You’ve heard it a million times, games these days are easy. This is said often, also mocked, parodied, and cited. Is it even true? I don’t think it is at all. I think there are other underlying factors to this.
Even though I have completed over 300 games in my lifetime and that’s just the ones I remember, I will admit that there are several that I simply was unable to beat for a multitude of reasons. These reasons vary from not knowing what to do, how to do it, or simply not finding the game at all enjoyable. However there are not many games where I was unable to win because of sheer difficulty.
I will admit that some games back then were quite brutal. One of the games I played was the Genesis game Jewel Master. A warrior’s quest to find twelve magic rings, and use their powers to create a holy blade and defeat Jardine the Mad. A challenging game indeed, especially if you don’t know how to take the four Lv3 rings and make the Blade. Going back to it likely ten years later after finding my old copy in my Gran’s attic, I was able to complete it easily.
I am no stranger to difficult games, and over time my base skill at a game, along with my logic of learning the basic mechanics and the concept of DPS, has improved. I now pick doing 10 damage three times on random targets over 40 damage to one. As a result I am better at games in general. I assume most gamers have five, ten, maybe fifteen years of experience playing games, perhaps even twenty. Years ago, I picked up the Sega Genesis Classics Collection, and I played through some classics apparently from an era where games were difficult. Phantasy Star 2, 3, and 4, Shinobi 3, Altered Beast, Kid Chameleon, all challenging games (except Altered Beast, that’s just a shoddy game) and I stomped every one of them.

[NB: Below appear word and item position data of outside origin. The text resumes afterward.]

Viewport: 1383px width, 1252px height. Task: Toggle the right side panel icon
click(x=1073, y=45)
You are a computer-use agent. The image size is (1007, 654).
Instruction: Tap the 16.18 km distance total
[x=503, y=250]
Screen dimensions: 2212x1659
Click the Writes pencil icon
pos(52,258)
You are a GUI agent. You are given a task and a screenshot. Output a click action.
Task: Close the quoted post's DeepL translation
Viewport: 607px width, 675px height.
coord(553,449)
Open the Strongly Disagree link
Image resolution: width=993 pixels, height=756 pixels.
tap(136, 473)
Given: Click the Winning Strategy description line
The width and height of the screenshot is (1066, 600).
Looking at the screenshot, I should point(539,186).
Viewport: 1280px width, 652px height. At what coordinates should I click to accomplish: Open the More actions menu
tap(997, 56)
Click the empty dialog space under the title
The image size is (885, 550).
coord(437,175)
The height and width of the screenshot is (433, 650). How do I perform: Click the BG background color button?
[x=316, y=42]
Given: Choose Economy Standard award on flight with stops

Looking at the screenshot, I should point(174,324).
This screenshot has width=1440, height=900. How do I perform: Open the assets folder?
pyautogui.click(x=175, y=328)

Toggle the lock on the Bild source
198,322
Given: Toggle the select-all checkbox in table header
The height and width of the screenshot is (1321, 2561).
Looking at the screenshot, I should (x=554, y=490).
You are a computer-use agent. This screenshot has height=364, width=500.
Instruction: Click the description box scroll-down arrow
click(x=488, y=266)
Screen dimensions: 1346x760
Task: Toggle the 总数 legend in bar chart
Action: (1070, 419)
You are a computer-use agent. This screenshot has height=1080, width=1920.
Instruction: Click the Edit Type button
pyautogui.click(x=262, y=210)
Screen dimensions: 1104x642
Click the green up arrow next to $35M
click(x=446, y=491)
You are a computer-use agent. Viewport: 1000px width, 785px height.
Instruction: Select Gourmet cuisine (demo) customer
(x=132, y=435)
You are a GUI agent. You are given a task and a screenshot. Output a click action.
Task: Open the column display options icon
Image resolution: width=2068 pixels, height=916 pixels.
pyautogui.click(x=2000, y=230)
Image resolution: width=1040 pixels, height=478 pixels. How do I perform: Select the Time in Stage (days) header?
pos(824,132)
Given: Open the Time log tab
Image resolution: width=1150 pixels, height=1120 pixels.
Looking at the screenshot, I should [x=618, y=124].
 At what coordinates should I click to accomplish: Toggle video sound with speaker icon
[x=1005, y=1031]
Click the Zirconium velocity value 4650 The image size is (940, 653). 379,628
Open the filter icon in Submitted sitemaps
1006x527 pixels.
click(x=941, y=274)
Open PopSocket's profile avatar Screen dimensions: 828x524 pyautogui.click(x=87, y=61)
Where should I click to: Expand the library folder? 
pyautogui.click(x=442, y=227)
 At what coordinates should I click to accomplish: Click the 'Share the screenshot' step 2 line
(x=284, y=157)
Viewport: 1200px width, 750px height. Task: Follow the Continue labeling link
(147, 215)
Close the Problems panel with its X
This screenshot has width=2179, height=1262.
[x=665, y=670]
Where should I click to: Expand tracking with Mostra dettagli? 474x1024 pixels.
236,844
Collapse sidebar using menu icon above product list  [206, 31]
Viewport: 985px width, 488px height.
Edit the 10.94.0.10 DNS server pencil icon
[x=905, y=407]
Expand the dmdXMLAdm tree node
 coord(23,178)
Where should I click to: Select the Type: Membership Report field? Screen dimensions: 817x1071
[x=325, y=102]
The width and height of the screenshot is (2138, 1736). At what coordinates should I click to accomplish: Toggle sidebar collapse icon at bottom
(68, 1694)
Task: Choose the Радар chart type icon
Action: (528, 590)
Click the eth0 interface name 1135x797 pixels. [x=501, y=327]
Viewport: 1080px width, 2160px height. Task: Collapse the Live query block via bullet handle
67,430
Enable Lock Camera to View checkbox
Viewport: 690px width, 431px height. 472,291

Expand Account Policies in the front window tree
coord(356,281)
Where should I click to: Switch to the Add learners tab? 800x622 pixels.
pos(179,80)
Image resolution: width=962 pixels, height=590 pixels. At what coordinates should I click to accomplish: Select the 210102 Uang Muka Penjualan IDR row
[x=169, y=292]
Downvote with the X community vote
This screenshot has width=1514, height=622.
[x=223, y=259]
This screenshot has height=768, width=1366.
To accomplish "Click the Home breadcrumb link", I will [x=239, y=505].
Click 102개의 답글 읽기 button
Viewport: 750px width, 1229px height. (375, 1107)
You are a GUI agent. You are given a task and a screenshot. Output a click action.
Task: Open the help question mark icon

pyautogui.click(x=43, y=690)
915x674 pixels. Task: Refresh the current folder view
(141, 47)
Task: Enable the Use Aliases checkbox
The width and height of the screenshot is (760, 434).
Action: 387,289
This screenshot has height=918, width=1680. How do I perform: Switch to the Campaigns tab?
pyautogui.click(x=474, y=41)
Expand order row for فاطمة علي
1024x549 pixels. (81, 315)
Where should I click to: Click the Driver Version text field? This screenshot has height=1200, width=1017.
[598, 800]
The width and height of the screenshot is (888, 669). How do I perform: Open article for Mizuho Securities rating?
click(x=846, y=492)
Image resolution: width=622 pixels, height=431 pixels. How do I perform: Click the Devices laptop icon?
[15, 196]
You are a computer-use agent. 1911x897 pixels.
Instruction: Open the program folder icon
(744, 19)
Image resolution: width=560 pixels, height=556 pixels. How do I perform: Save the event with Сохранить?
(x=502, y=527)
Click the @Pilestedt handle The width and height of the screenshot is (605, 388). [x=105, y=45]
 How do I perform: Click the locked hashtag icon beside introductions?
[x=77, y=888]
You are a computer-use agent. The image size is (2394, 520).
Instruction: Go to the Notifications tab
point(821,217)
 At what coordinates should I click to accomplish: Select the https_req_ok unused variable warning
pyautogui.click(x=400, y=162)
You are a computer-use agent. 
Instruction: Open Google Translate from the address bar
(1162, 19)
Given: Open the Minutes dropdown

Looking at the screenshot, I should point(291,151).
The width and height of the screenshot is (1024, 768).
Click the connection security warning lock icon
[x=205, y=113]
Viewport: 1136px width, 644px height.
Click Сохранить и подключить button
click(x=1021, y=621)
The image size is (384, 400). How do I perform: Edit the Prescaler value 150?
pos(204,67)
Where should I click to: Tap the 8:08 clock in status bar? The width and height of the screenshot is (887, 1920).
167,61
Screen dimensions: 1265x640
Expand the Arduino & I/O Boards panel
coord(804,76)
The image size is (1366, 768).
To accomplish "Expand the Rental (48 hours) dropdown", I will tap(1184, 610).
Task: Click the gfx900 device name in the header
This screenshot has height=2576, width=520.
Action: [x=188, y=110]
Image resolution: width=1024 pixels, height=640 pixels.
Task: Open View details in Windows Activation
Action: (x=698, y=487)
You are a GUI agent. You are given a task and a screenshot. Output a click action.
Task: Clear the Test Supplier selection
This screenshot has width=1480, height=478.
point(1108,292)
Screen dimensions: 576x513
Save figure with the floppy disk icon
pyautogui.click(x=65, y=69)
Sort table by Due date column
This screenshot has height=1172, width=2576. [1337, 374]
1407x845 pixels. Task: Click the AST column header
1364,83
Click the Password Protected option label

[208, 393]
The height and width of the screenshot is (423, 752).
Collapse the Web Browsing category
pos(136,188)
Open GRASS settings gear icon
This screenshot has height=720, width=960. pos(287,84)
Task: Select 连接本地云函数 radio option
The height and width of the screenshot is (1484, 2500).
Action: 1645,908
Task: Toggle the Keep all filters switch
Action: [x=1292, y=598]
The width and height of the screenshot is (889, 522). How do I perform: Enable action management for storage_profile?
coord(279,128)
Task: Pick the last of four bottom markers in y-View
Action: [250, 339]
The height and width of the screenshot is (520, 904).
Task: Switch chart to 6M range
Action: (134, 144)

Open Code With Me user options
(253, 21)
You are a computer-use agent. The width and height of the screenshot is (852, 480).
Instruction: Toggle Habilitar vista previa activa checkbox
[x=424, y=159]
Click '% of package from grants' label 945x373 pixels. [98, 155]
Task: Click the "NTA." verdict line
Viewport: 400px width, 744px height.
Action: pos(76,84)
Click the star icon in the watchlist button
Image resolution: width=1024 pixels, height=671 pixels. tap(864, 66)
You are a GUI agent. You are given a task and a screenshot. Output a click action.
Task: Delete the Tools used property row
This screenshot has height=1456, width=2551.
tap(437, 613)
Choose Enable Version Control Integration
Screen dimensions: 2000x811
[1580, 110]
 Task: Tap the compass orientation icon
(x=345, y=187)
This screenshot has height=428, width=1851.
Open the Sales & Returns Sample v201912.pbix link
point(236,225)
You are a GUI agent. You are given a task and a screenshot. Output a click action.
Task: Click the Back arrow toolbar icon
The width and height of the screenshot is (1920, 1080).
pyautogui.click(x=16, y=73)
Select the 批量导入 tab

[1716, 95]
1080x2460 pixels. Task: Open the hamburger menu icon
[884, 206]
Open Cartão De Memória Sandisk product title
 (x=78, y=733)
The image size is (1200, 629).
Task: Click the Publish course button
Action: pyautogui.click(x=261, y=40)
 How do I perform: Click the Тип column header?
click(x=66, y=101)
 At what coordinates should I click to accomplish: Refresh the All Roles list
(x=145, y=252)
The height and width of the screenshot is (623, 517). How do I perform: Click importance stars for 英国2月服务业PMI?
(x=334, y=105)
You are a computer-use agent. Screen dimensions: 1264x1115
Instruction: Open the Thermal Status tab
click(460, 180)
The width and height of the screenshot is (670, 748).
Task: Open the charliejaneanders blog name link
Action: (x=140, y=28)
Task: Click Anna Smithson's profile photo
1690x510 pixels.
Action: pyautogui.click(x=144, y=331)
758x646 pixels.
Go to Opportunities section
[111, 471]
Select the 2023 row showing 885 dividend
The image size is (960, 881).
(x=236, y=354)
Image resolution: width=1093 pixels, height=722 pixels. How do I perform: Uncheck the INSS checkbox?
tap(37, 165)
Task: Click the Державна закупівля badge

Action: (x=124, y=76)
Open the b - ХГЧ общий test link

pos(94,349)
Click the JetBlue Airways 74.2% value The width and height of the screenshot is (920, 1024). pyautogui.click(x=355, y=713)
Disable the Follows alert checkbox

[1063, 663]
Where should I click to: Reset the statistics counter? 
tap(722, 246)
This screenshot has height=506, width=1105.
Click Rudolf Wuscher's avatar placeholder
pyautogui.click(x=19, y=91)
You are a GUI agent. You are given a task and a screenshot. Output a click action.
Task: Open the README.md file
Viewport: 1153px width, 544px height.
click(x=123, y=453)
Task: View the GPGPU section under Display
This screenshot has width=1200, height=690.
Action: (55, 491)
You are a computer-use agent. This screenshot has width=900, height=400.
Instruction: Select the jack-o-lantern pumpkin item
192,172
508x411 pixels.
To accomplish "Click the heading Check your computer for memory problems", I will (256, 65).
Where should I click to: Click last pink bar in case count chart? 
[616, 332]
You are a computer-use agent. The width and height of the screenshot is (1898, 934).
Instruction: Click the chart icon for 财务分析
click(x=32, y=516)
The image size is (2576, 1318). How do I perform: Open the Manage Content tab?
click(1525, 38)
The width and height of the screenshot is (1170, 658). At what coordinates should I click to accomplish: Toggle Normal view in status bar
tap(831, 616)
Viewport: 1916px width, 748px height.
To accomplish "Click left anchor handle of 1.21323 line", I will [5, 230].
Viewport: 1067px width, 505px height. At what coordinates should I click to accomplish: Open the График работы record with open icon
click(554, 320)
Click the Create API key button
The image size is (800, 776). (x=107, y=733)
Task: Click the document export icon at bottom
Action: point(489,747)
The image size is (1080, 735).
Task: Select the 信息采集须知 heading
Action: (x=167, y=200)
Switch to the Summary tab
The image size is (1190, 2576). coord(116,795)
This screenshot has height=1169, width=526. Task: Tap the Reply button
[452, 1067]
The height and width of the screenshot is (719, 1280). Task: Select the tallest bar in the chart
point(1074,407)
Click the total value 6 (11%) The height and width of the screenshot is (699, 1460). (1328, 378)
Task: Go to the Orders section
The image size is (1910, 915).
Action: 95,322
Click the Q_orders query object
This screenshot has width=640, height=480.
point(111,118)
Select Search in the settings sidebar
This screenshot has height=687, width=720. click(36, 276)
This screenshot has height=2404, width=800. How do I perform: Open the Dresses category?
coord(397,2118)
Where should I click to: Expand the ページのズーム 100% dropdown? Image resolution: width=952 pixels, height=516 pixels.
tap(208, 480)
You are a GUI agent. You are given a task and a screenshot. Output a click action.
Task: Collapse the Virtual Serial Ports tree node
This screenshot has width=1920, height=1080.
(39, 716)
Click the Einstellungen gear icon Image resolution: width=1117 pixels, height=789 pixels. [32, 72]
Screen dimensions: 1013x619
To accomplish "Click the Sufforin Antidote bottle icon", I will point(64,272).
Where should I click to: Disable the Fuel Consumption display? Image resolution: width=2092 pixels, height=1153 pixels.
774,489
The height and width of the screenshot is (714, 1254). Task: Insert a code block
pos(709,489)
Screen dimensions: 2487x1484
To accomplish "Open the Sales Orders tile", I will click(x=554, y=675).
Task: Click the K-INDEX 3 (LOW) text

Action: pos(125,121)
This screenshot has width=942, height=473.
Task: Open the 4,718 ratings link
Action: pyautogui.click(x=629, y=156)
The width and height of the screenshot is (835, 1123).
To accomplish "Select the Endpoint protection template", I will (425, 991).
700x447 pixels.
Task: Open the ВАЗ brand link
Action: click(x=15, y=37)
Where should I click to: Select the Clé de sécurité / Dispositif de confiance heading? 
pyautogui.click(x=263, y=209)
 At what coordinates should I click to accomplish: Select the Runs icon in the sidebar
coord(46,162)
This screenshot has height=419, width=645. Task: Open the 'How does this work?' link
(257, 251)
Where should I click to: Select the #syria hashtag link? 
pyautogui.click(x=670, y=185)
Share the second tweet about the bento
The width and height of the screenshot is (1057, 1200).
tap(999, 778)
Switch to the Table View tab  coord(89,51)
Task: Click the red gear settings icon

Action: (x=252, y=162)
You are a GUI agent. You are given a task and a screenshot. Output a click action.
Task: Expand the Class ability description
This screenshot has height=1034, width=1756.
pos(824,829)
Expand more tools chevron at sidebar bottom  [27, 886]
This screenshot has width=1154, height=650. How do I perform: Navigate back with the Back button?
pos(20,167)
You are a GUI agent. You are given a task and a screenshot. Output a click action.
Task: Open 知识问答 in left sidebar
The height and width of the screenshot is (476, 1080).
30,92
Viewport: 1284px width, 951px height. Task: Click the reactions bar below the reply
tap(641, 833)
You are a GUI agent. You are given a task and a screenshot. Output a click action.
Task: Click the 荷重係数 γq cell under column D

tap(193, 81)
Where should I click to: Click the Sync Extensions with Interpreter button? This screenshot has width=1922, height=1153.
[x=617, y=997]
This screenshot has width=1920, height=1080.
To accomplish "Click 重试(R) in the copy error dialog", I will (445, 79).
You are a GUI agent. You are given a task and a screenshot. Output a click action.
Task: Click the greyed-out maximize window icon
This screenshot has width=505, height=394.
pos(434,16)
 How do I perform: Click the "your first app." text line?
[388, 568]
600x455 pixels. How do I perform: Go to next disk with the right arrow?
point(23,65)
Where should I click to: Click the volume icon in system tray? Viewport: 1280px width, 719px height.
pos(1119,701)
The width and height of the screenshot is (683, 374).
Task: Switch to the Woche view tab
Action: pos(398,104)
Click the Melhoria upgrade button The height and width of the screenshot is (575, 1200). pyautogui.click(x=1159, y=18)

There are plenty of modern games however that have made me rip my hair out. Etrian Odyssey 3 for example is one of the hardest JRPGs I’ve played, Devil May Cry is a joke on normal, a challenge on Hard, and I will never utter the horrors of Dante Must Die. Bunny Must Die: Chelsea and the Seven Devils is also hit and miss on its difficulty, being a bit crazy and unbalanced on certain aspects, and you know by now Touhou is just downright cruel stage 4 onwards.
Those are things I can agree are difficult, but there are some things where I have to bite my lip to hold in my laughter when people say it’s hard. Castlevania: Order of Ecclesia is often said to be a very difficult game. Yeah, if you play on hard mode, on a new game, with a level cap of 1. The fact Shanoa can get in five or six attacks in one second doesn’t make for the hardest game even with her fairly lackluster attack power. How do I attack that fast? Years of experience. Hell, I play Super Meat Boy with a keyboard, I’m that fast with my fingers.
Well I have 2994 deaths and have 54% progress but that’s besides the point.
I don’t think that games have gotten easier at all. There are many parts of game difficulty I can put down to poor game design. The controls of some older games are bloody awful. Simon for example in classic Castlevania can jump at a fixed angle, straight up, and swing his whip. That’s it. Ys on the Master System had mobs right outside the starting town that would kill you in a single blow, and attacking a mob was touching the very edge of their sprite with the very edge of yours with pixel-perfect precision or else they would slaughter you in an instant. Until you get a decent weapon, then it becomes much less brutal.
Anyone will tell you that their first reaction to Dwarf Fortress was “What the Hell?”. The game is poorly optimized and trying to work the interface is a bloody nightmare. The finer points of the game and building in three dimensions is when the game goes from a learning curve to a learning cliff. It’s not a difficult game if you know exactly how to work the interface but before that it’s a nightmare.
Another factor is how back in the day, we didn’t have sites like GameFAQS, we had to get our cheats from magazines and there was no certainty those magazines played the same games you played. The fact we now have access to boards, detailed guides spanning hundreds and sometimes thousands of pages, wikis that can gather a very dedicated fanbase collaborating, and so on. Name one quest in any game and I’ll give you detailed info in five minutes even though I’ve never heard of it before.
There is also the theory of difficulty setting curves. Most Japanese games follow a formula where easy and normal are both easy, hard laughs in your face, and the difficulty with a name exclusive to the series douses you in gasoline and sets you on fire. If you play a game on the default settings, do you have the right to say the game is easy? The difference between Hard and Dante Must Die in the Devil May Cry series is an entire world apart.
Next time you pick up a game, stick it on hard and unplug the internet until you complete it, tell me how long it takes you to start crying.
Or you can keep going on about dirty casuals.